=== Source text ===
______

It moves the simulation according to the maximum distance and makes a copy to filter out only the waters. Because there are some values that go out of the mat_scores boundries (due to some artifact in the dataset) a mask matrix of the same dimensions with boolan values turned to be a good solution to filter out those values that were considered "False"(each "False" value turns to 0). 
The rounded numbers of the coordinates of the atoms are used to fill the matrix scores. This way avoids to iterate through the 3 space axis (x,y,z) that would have divided the space in little boxes of 1 angstrom adding more loops and therefore more computational cost.


In [None]:
mat_scores=mat_scores/len(names_sys)

In [None]:
mat_scores = mat_scores/(wat.coords.shape[0]*wat.coords.shape[2]) 

Mean and normalization of the scores to have the probability matrix. 

In [None]:
kB = 0.001987191
T = 298

mat_scores= mat_scores+10**(-30)

______

=== Information provided ===
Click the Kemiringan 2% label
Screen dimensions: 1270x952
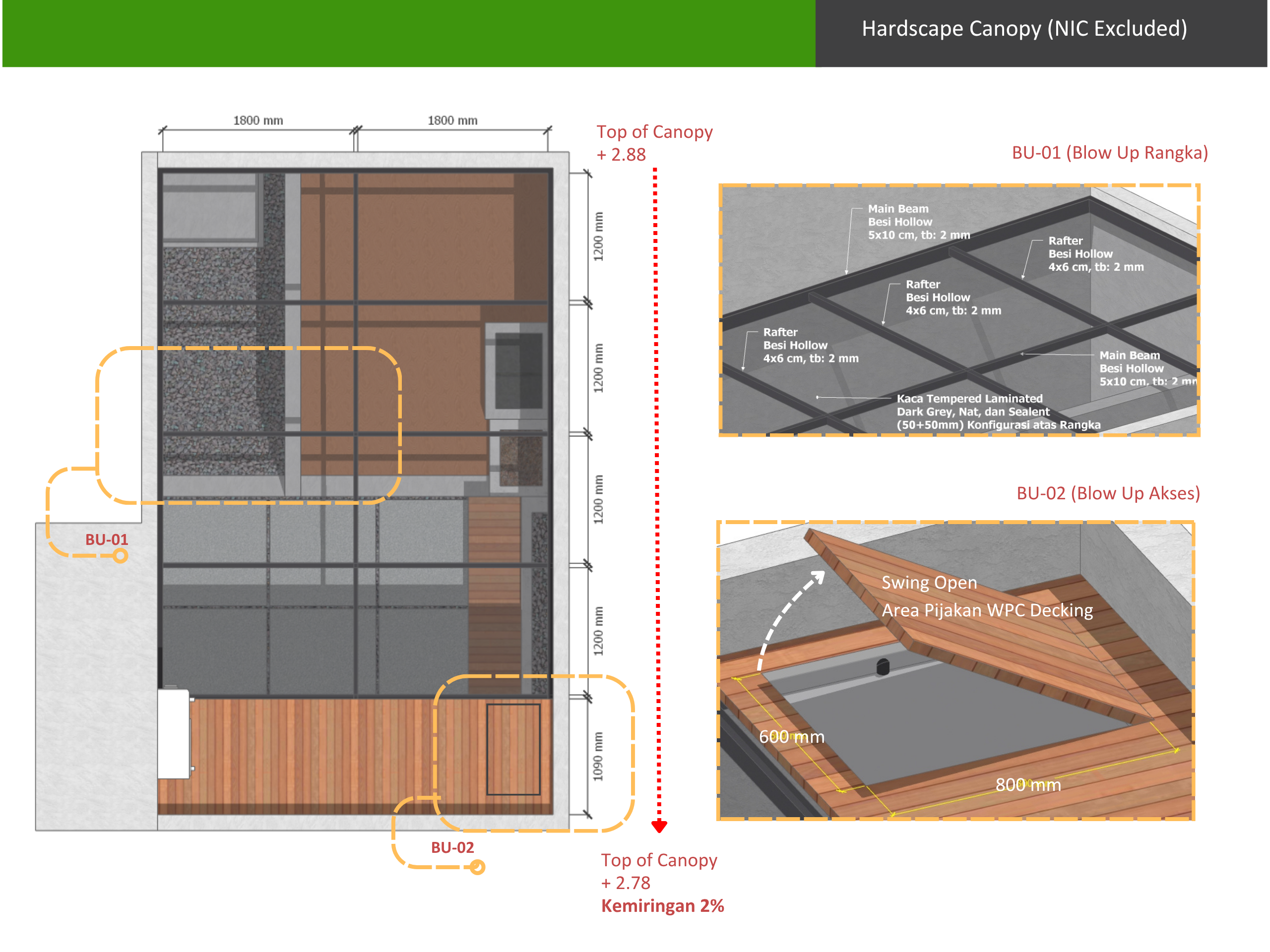tap(663, 906)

______

=== Set exercise A ===
Could you change "computational cost" to "processing time" in the part of the water-scoring notebook text that opens with the words containing "The rounded numbers" and closes with "mat_scores=mat_scores/len(names_sys)"?
=== Set exercise B ===
Answer these about the water-scoring notebook text:
(i) What value is given to T?
(ii) What does each "False" value in the mask matrix turn into?
(iii) What size are the little boxes that iterating through the x, y and z axes would have divided the space into?
=== Set exercise C ===
Could you resume the water-scoring notebook text after its final statement?

=== Exercise response A ===
The rounded numbers of the coordinates of the atoms are used to fill the matrix scores. This way avoids to iterate through the 3 space axis (x,y,z) that would have divided the space in little boxes of 1 angstrom adding more loops and therefore more processing time.


In [None]:
mat_scores=mat_scores/len(names_sys)

=== Exercise response B ===
(i) 298
(ii) 0
(iii) 1 angstrom

=== Exercise response C ===
mat_pot =-np.log(mat_scores)*kB*T

In order to avoid "inf" elements in the matrix potentials (mat_pot) everytime there is a 0 in the matrix scores, let's add 10^-30 to each probability. 


In [None]:
min_vec=np.array([0,0,0])
max_vec=np.array([2*D+15,2*D+15,2*D+15])
res_vec=np.array([1,1,1])

writeVoxels(mat_pot,'output.cube',min_vec,max_vec,res_vec)

writeVoxel is a function that allows to output the results into a cube file so that we can visualize it in VMD. As the systems have been moved, the minimum vector used is [0,0,0] and the maximum is the same number used to initialize the score matrix.


In [None]:
names_sys[1].view()